НЕСБЫВШЕЕСЯ. Очень хотел я сыграть Кречинского и Остапа Бендера. Покойный Гайдай, снимая «12 стульев», перепробовал на роль Остапа все актерствующее мужское население, и меня в том числе. Не получилось. Как-то, незадолго до его смерти, мы ехали в Ленинград, и он мне признался, что надо было все-таки меня снять в роли Остапа. Но, увы... Это вот несбывшееся с точки зрения театральных ролей.
ПРОФЕССИЯ у меня не та. Все-таки. Я страшно завидую многим моим коллегам, которые обожают играть. Про себя такое, что играть обожаю, сказать не могу. Люблю репетировать, люблю премьеры, а вот играть... Нет. А есть артисты замечательные, и умные люди, как ни странно, которые могут сыграть все что угодно — гороховый стручок, пожалуйста! Для меня игра — это работа. Если все время хотеть играть, то можно быть просто счастливым человеком. А ведь есть профессии и кроме актерской, где люди с удовольствием ходят на работу. Значит, что-то такое у меня не угадано.
РАЗУМОМ жить, конечно, удобней, но очень скучно. Потому что правил миллион, законов нет и ориентироваться надо только на себя. Если ты считаешь себя более-менее серьезным и порядочным человеком, то не надо изменять себе. А что должно подключиться в какой-то момент — где разум, а где чувства, — абсолютно неважно.

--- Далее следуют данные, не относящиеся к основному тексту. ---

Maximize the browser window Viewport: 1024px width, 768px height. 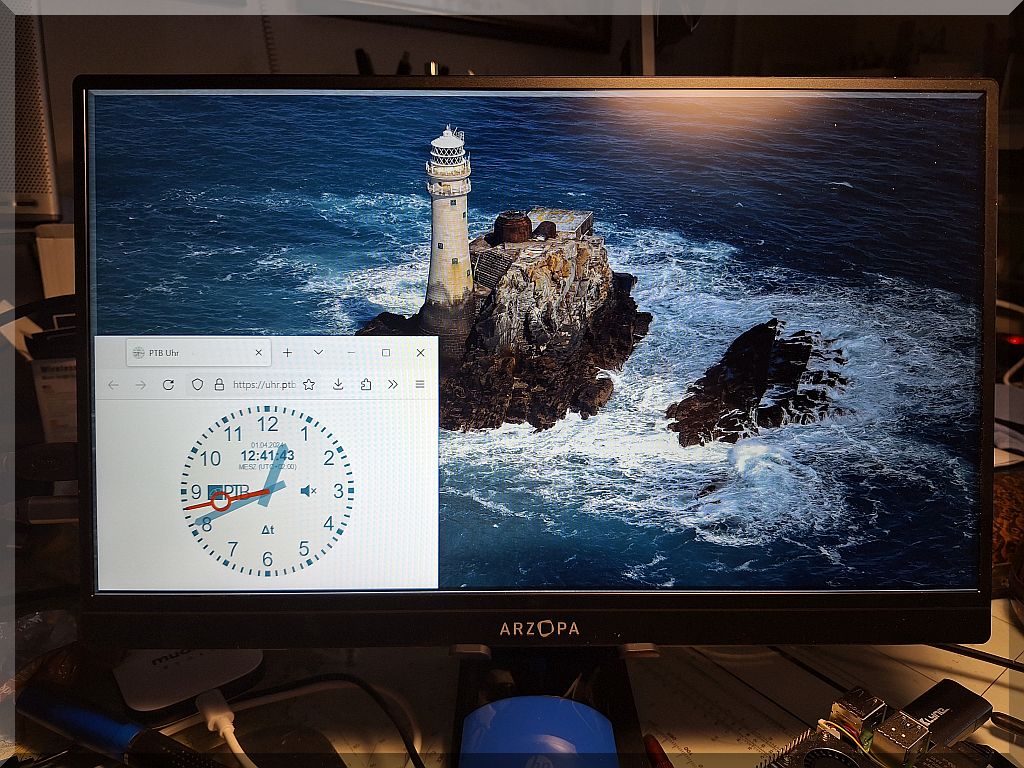tap(386, 353)
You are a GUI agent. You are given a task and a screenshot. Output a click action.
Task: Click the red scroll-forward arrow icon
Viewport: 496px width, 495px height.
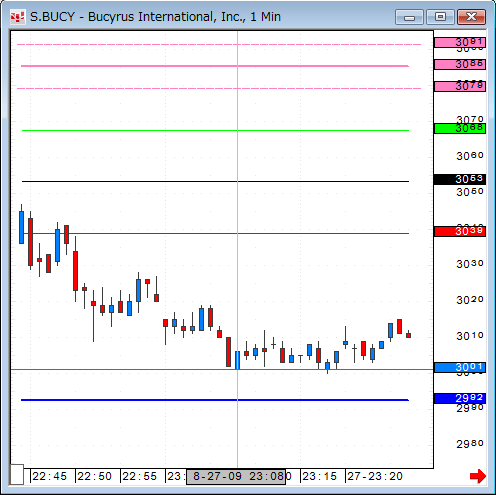point(478,476)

СЛОВО «сатира» я терпеть не могу. И для себя определяю, что работаю не в театре Сатиры, а в театре имени Сатиры (ударение на слове «имени»). Само слово «сатира» предполагает какую-то злость, это на кого-то или на что-то конкретное направлено что-то изничтожающее. Поэтому я люблю юмор, люблю иронию. Но не сатиру.

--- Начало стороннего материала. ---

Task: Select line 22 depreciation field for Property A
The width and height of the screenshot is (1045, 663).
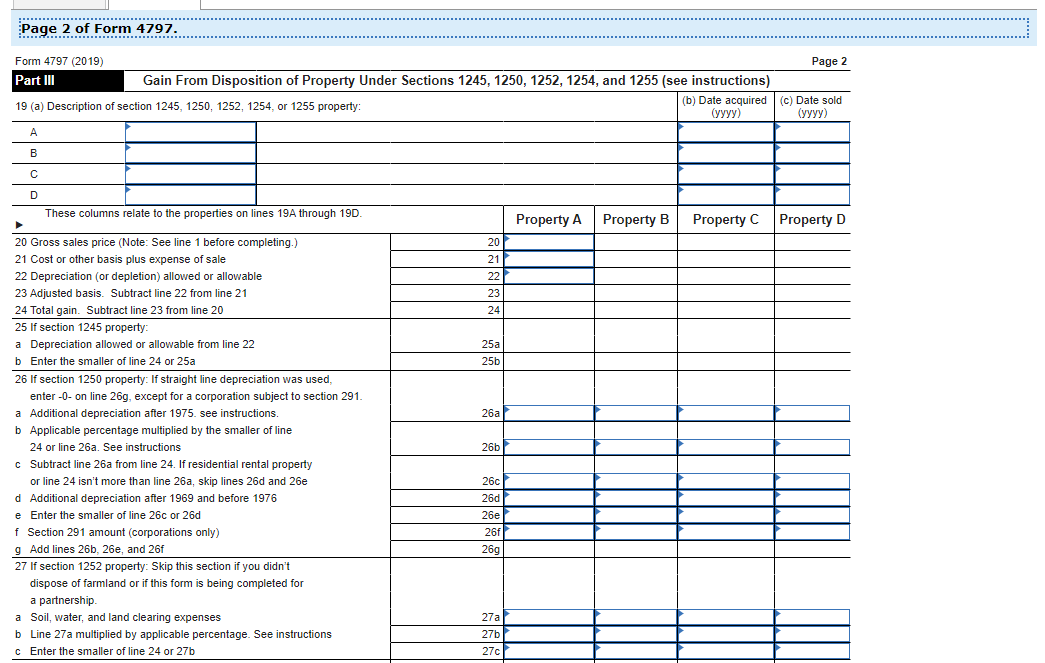Action: 549,276
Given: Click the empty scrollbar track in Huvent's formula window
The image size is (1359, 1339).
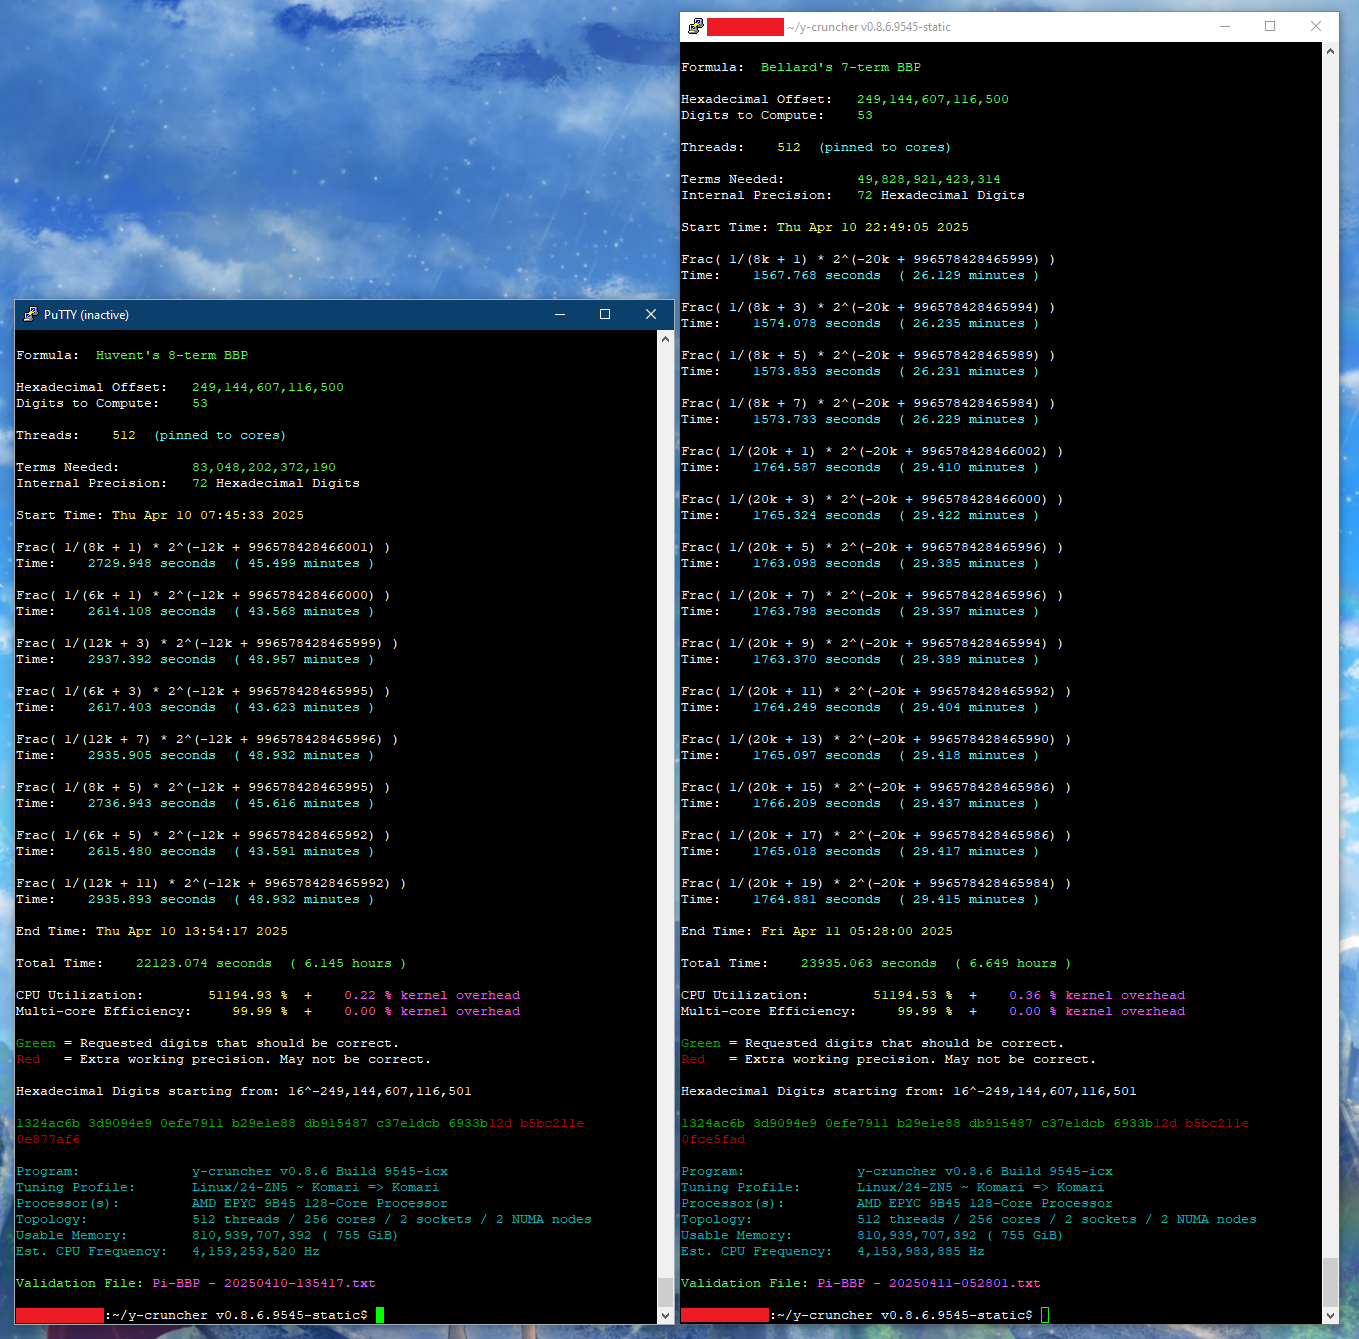Looking at the screenshot, I should click(666, 800).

СУЕВЕРИЯ. Раньше я считал номера на автомобилях, складывал цифры (когда их было четыре), чтобы получилось сто. Если получалось 98 — плохо, а 100 — хорошо. А сейчас номера-то переделали, там три цифры, и я... в пролете. Если говорить о суевериях, к которым я привержен, то вот, например, еще — дыхание схватить в лифте: еду на восьмой, остановив дыхание, — дотяну или не дотяну. Это все не просто так делаю, а с загадом на будущее, на следующий день, например, удастся или нет. Еще — пью глотками, кратными пяти. Всегда. Будь то водка, будь то чай, кофе, молоко. Раз-два-три-четыре-пять. Если осталось на шестой глоток, то это очень плохо. Надо рассчитать так, чтобы получилось либо пять, либо десять, либо пятнадцать глотков. Если, например, водку пьешь одним глотком, то запить нужно четырьмя, чтобы в результате все равно пять получилось. Хотелось бы, конечно, жить, не изменяя себе. Наверное, это было бы идеально. Но, увы, это не всегда, далеко не всегда получается. Признаюсь, что изменяю. Себе. Стараюсь, правда, как можно реже.

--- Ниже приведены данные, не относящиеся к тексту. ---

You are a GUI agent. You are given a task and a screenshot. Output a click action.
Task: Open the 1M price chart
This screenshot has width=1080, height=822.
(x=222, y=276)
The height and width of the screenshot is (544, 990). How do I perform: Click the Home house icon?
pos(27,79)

ШАРМ — в женщине это ее неповторимое обаяние. Манок. Наверняка, что такое шарм, никто не знает. Вот, тянет или нет — критерий. И дело совсем не во внешней привлекательности.
ЭГОИСТ — себя таковым назвать не могу. Точнее будет — эгоцентрист. Я люблю, чтобы все было мое-мое-мое. Но при всем при том, я все-таки за это отвечаю.
ЮМОР — это нечто близкое к интеллекту.